A key technical contribution of NetApprox is its ability to dynamically adjust the target loss rate (and as a result, the sending rate) and priority based on network states and a job’s changing slack tolerance. To evaluate the effectiveness of NetApprox’s dynamic mechanisms, we create synthetic, controlled background traffic, while running the foreground job of FBKV with $MSR$ 0.5. Figure 12 shows the timeline of how measured loss rate, $TLR$ , sending rate, and priority assignment change for the foreground job. In the beginning, the foreground job is assigned to switch queue4 (because its initial TLR is 0.5). We create the background traffic to initially also go to queue4. Because of the competing background traffic, the foreground job’s actual loss rate gets higher than its $TLR$ even when ATP quickly slows down the sending rate. ATP then reduces its $TLR$ , its sending rate, and shifts the job to queue3 (one priority higher than queue4). The job’s loss rate then drops (since there is no other competing traffic in queue3) and stays close to its $TLR$ ; as a result, it sends at a more aggressive rate. Then at time 0.59, we shift the background traffic to queue 3 which starts to compete with the foreground job again. With the loss rate again higher than $TLR$ , ATP adjusts the $TLR$ and moves the job to queue2, which then results in the drop of loss rate. Towards the end of the test, we shift the background traffic to queue2, and ATP adjusts the $TLR$ and moves the job to queue1.

To understand how effective our dynamic mechanisms are, we perform a set of experiments similar to the one above, i.e., by having background traffic that starts at the same queue as the foreground job’s and change to one priority higher in the half way. For the foreground job, we use FBKV with different $MSR$ s (thus, they fall into different priority queues initially). Figure 12 plots the JCT of four schemes: DCTCP-ES, ATP_FixTLR which statically sets $TLR$ to $1-MSR$ , ATP_FixPrio which dynamically sets $TLR$ but never moves the job from its initially assigned queue, and ATP_Full which includes both the two dynamic settings. As expected, ATP_Full performs the best, and both dynamic mechanisms improve JCT. Dynamic setting priority (i.e., the difference between ATP_FixPrio and ATP_Full) has huge improvements on JCT, especially for small $MSR$ . This is because ATP_Full can use a much higher sending rate (esp. for smaller $MSR$ ) after it shifts the foreground traffic to higher-priority queues and avoids being in the same queue as the background traffic. Dynamic setting of $TLR$ (i.e., the difference between ATP_FixTLR and ATP_FixPrio) is more effective with larger $MSR$ , because a not-so-well-set $TLR$ as in ATP_FixTLR could demand more retransmission to achieve a higher $MSR$ than when the $MSR$ is smaller and more slack can be tolerated. Finally, even without dynamic mechanisms, ATP still outperforms DCTCP-ES because of its approximate-aware rate control.

**DATA BLOCK**:
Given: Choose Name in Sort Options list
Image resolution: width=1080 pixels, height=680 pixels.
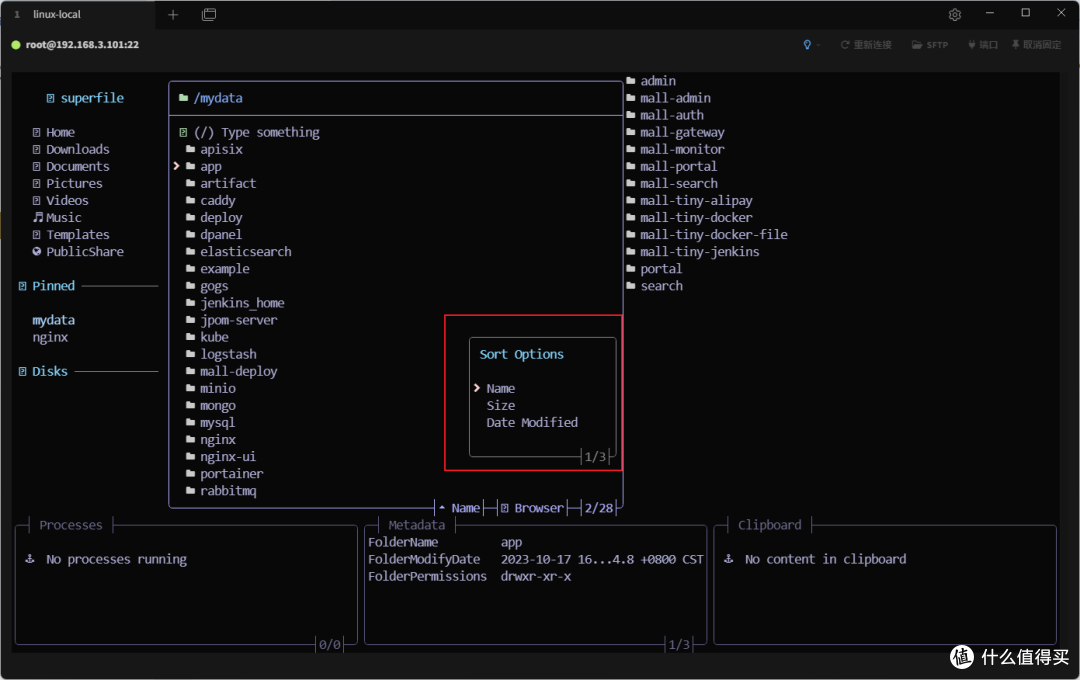Looking at the screenshot, I should tap(501, 389).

**SET OF TASKS**:
(a) Using the NetApprox evaluation passage, explain in one to three sentences why dynamically setting priority greatly improves JCT, especially for small MSR.
(b) In the NetApprox evaluation passage, at what time is the background traffic shifted to queue 3?
(c) For each statement, say whether it agrees with the NetApprox evaluation passage, and quote the words that decide it.
(i) ATP_FixTLR statically sets TLR to 1-MSR.
(ii) ATP_FixPrio moves the job between queues.
(iii) Without dynamic mechanisms, ATP performs worse than DCTCP-ES.
The material comes from a different source than the NetApprox evaluation passage.

**SOLUTIONS TO EACH TASK**:
(a) After ATP_Full moves the foreground traffic to higher-priority queues, it no longer shares a queue with the background traffic. This lets it use a much higher sending rate, particularly when MSR is smaller.

(b) At time 0.59.

(c)
(i) Yes: "ATP_FixTLR which statically sets $TLR$ to $1-MSR$"
(ii) No: "never moves the job from its initially assigned queue"
(iii) No: "even without dynamic mechanisms, ATP still outperforms DCTCP-ES"